Cette pratique ancienne, attestée dès le XIXᵉ siècle dans les manuscrits mozabites et les récits
de voyageurs européens comme E. Carette (1853), témoigne d’un savoir-faire culinaire
ancestral adapté à la vie oasienne et nomade. Le guedid est ensuite utilisé dans diverses
préparations, notamment ce tadjine en sauce, cuisiné lentement avec des pois chiches et des
légumes du désert.
Ingrédients et préparation
Le Tadjine el Merqa bel Guedid se prépare avec des ingrédients simples mais riches en goût
:
- El Guedid (viande séchée de mouton ou de chèvre), trempée pour être réhydratée.
- Pois chiches ou lentilles, souvent cultivés localement.
- Tomates séchées ou concentré de tomate, ail, oignons et épices sahariennes
(paprika, cumin, curcuma, ras el hanout).
- Huile d’olive ou graisse de mouton, selon les régions.

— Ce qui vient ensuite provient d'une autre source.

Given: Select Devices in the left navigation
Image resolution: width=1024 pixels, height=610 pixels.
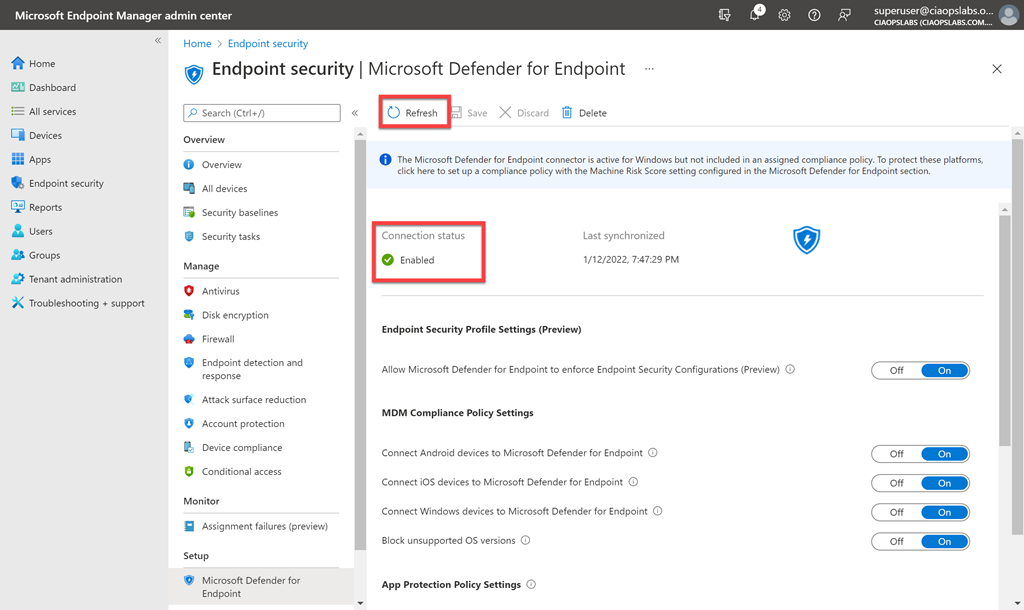Looking at the screenshot, I should click(x=45, y=136).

La viande séchée est d’abord rissolée dans l’huile avec les épices pour libérer son arôme, puis
mijotée longuement dans un bouillon épais. Les pois chiches et les légumes sont ajoutés pour
créer une sauce onctueuse (merqa). Le plat est traditionnellement servi avec du pain local,
comme le kesra ou le matloue, cuit sur un tajine en terre cuite.
Dans la région de Ghardaïa, ce mets est souvent préparé pendant l’hiver ou les célébrations
religieuses, notamment l’Aïd el Kebir, où le guedid est confectionné à partir des restes du
sacrifice.
Valeur symbolique et patrimoniale
Le Tadjine el Merqa bel Guedid est plus qu’un simple plat : il incarne la philosophie
d’économie, de durabilité et de prévoyance des sociétés sahariennes. La viande séchée
reflète une stratégie ingénieuse de conservation et une maîtrise des ressources naturelles dans
un environnement aride.
De plus, ce plat est étroitement lié à la solidarité communautaire : sa préparation se fait
souvent collectivement, et il est partagé lors des repas de fête ou des travaux agricoles. Dans
la culture mozabite, il symbolise la continuité des traditions familiales et le respect du
patrimoine culinaire local.
Aujourd’hui, bien que la réfrigération ait réduit la nécessité du guedid, le tadjine el merqa
bel guedid demeure un repas patrimonial transmis avec fierté, notamment dans les villes du
Sud comme Ghardaïa, Ouargla, Laghouat et El Oued.
Le Tadjine el Merqa bel Guedid représente l’un des trésors culinaires du Sud algérien, un
plat à la fois humble et noble, fruit d’une adaptation millénaire aux conditions désertiques.
Son goût profond et son histoire en font un symbole de la mémoire gustative saharienne,
reliant les générations à travers les valeurs de sobriété, de partage et d’ingéniosité.